§ **WHAT TO WORK ON**
Recast the records from their first line through the line containing "(x=185, y=74)" as a JSON list of strings, one string per line, leaving out blank lines.

=-=-=-=-=

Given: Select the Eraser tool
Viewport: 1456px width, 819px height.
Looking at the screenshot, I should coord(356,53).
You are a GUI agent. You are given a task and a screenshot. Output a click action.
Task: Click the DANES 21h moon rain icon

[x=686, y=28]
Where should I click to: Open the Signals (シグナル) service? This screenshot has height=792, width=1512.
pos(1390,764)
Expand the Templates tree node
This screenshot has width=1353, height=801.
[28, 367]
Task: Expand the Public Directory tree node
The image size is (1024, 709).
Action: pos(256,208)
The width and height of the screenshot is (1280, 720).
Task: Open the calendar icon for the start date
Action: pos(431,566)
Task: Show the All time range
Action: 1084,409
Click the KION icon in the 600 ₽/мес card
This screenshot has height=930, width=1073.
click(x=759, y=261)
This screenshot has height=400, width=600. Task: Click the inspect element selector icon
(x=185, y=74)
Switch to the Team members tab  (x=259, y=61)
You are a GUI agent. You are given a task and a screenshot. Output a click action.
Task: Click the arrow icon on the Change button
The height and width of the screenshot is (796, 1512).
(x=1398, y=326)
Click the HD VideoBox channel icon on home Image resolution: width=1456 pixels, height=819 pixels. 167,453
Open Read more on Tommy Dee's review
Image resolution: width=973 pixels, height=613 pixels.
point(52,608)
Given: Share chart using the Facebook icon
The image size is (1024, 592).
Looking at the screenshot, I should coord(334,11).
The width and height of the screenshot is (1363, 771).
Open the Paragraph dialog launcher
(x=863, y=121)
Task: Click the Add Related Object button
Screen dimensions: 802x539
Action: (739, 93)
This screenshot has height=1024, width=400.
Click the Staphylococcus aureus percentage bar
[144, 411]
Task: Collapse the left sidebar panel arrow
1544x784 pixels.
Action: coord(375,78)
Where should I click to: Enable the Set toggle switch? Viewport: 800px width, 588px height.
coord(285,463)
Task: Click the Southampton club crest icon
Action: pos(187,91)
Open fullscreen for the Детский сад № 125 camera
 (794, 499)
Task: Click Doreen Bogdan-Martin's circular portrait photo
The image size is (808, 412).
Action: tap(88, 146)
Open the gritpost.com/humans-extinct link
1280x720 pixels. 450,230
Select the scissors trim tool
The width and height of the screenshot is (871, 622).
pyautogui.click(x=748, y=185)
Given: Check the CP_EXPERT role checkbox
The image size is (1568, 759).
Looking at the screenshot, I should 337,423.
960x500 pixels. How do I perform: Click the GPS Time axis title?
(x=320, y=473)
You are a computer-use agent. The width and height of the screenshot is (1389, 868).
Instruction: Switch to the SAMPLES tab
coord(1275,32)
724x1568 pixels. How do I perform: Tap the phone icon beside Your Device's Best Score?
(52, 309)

=-=-=-=-=

§ **SOLUTION TO THIS EXERCISE**
[
  "Given: Select the Eraser tool",
  "Viewport: 1456px width, 819px height.",
  "Looking at the screenshot, I should coord(356,53).",
  "You are a GUI agent. You are given a task and a screenshot. Output a click action.",
  "Task: Click the DANES 21h moon rain icon",
  "[x=686, y=28]",
  "Where should I click to: Open the Signals (シグナル) service? This screenshot has height=792, width=1512.",
  "pos(1390,764)",
  "Expand the Templates tree node",
  "This screenshot has width=1353, height=801.",
  "[28, 367]",
  "Task: Expand the Public Directory tree node",
  "The image size is (1024, 709).",
  "Action: pos(256,208)",
  "The width and height of the screenshot is (1280, 720).",
  "Task: Open the calendar icon for the start date",
  "Action: pos(431,566)",
  "Task: Show the All time range",
  "Action: 1084,409",
  "Click the KION icon in the 600 ₽/мес card",
  "This screenshot has height=930, width=1073.",
  "click(x=759, y=261)",
  "This screenshot has height=400, width=600. Task: Click the inspect element selector icon",
  "(x=185, y=74)"
]